Administration vaudoiseLe Canton loin d’être exemplaire pour gérer les données personnelles
Un audit de la Cour des comptes relève le manque d’application de la Loi sur la protection des données (LPrD) dans l’administration.
- par
- Pauline Rumpf
Les attaques sont fréquentes, et si aucune fuite majeure n’a encore eu lieu, ce n’est pas grâce à une application correcte de la loi sur la protection des données personnelles.
Dans les services, comme la Direction générale de l’enseignement obligatoire (DGEO) ou le service des autos (SAN), les mesures de sécurisation «relèvent de l’exception». Certains sont plus avancés que d’autres, mais même eux agissent «de manière plutôt réactive et au coup par coup». Du côté des offices, qui gèrent moins de données, davantage de chemin a été fait mais un seul office applique des mesures réellement adéquates.
Pas mieux au Canton qu’à Rolle
Parmi les lacunes relevées, un registre des fichiers, obligatoire depuis 2008, n’a toujours pas été rempli par certaines entités. Aucune n’a de vision d’ensemble documentée de l’étendue des données qu’elles traitent et de leurs mesures de sécurité. Les données personnelles sont généralement stockées indéfiniment, critique également le rapport.
«C’est ce qui avait rendu si problématique la cyberattaque à Rolle, explique Valérie Schwaar, présidente de la Cour des comptes.

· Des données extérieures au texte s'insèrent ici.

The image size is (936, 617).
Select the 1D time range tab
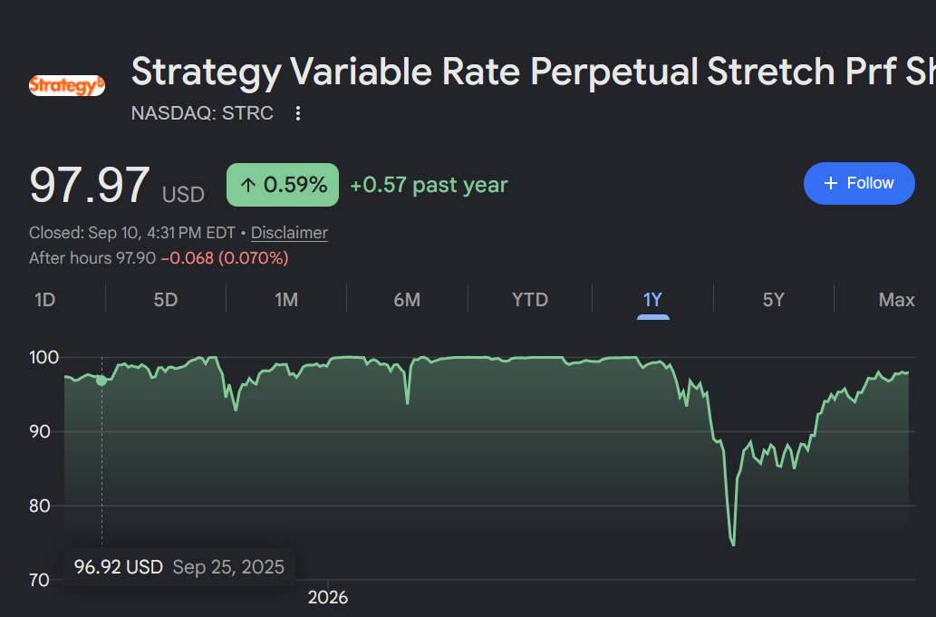tap(44, 300)
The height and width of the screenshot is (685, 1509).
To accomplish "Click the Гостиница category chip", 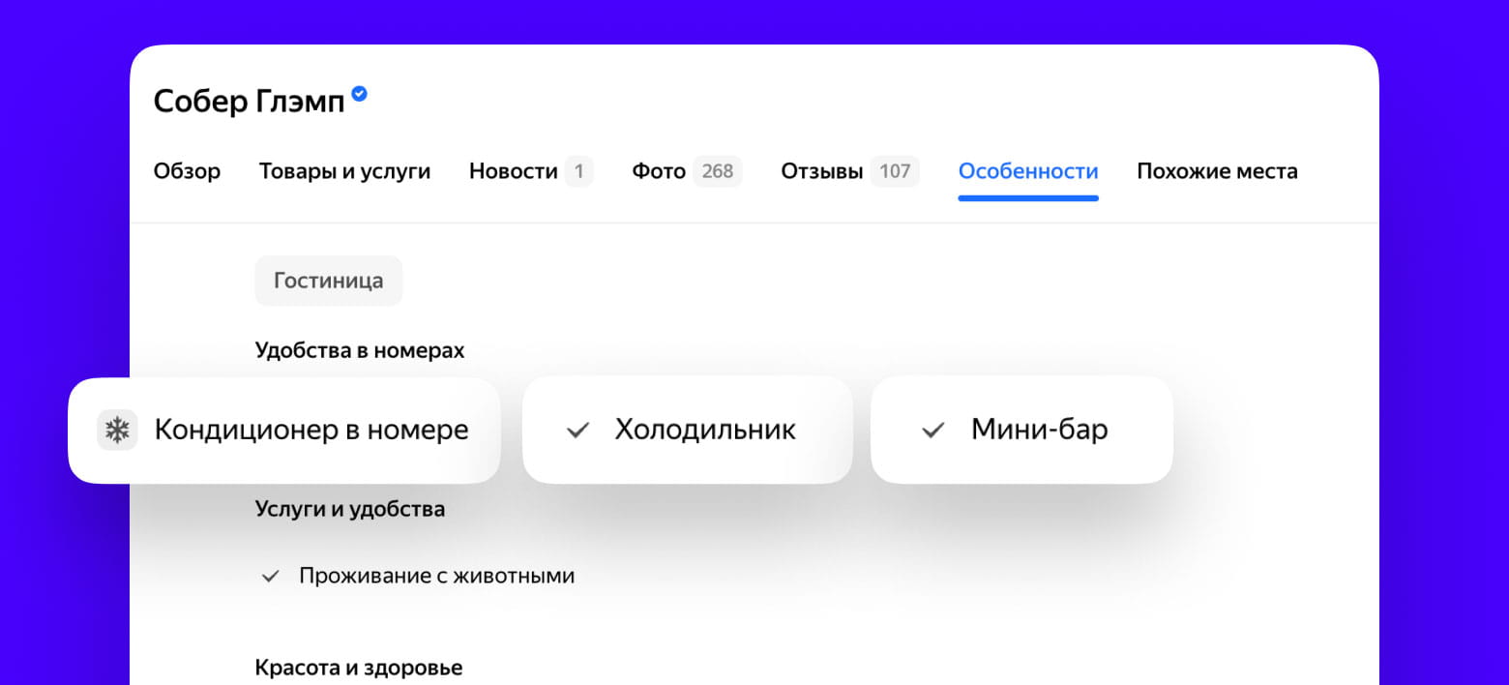I will click(328, 281).
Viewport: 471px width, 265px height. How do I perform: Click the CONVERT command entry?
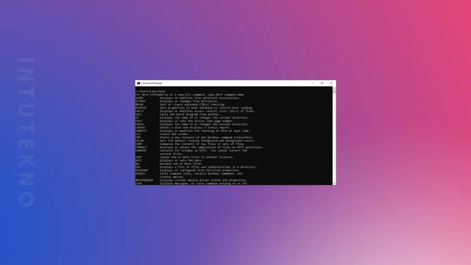(x=141, y=151)
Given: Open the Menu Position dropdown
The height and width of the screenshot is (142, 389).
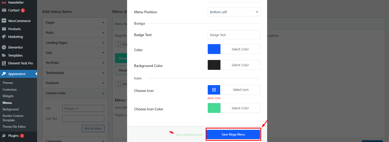Looking at the screenshot, I should 234,12.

La Commune n’avait aucune idée de quelles données avaient été volées, car elle n’avait pas fait d’inventaire, et de vieilles données étaient disponibles.»
Les relations avec des prestataires externes manquent également de contrôle concernant l’application de la loi; des adresses mail internes ont par exemple été massivement diffusées.

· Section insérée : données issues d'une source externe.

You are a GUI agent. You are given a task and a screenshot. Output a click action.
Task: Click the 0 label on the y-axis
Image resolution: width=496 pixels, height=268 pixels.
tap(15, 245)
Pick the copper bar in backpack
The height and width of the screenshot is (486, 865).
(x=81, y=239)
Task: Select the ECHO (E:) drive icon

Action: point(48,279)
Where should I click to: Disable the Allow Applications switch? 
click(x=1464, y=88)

Beaucoup de zèle mais peu de connaissances
Alors que l’architecture de sécurité des données mise en place par la Direction générale du numérique (DGNSI) est globalement correcte, «les fonctionnaires sont autant de chevaux de Troie pour leur administration», regrette Valérie Schwaar, qui déplore un manque de connaissances et de personnes ressources dans les services et offices. Des tests de faux phishing n’ont pas eu des résultats très satisfaisants. Des lacunes légales existent également, notamment dans le traitement des données à des fins policières.
Un élément a permis d’éviter de trop gros problèmes, c’est le grand respect de la confidentialité incluse dans le cadre du secret de fonction, relève la Cour. Ce rempart est toutefois insuffisant face à des violations rares mais déjà constatées dans l’administration cantonale. Certaines sont malveillantes et pénales, comme lorsqu’un policier consultait le registre des interventions pour renseigner des proches, d’autres simplement liées à l’erreur humaine, comme l’envoi par le médecin cantonal d’un mail à 300 vaudois sans utiliser la fonction «copie cachée».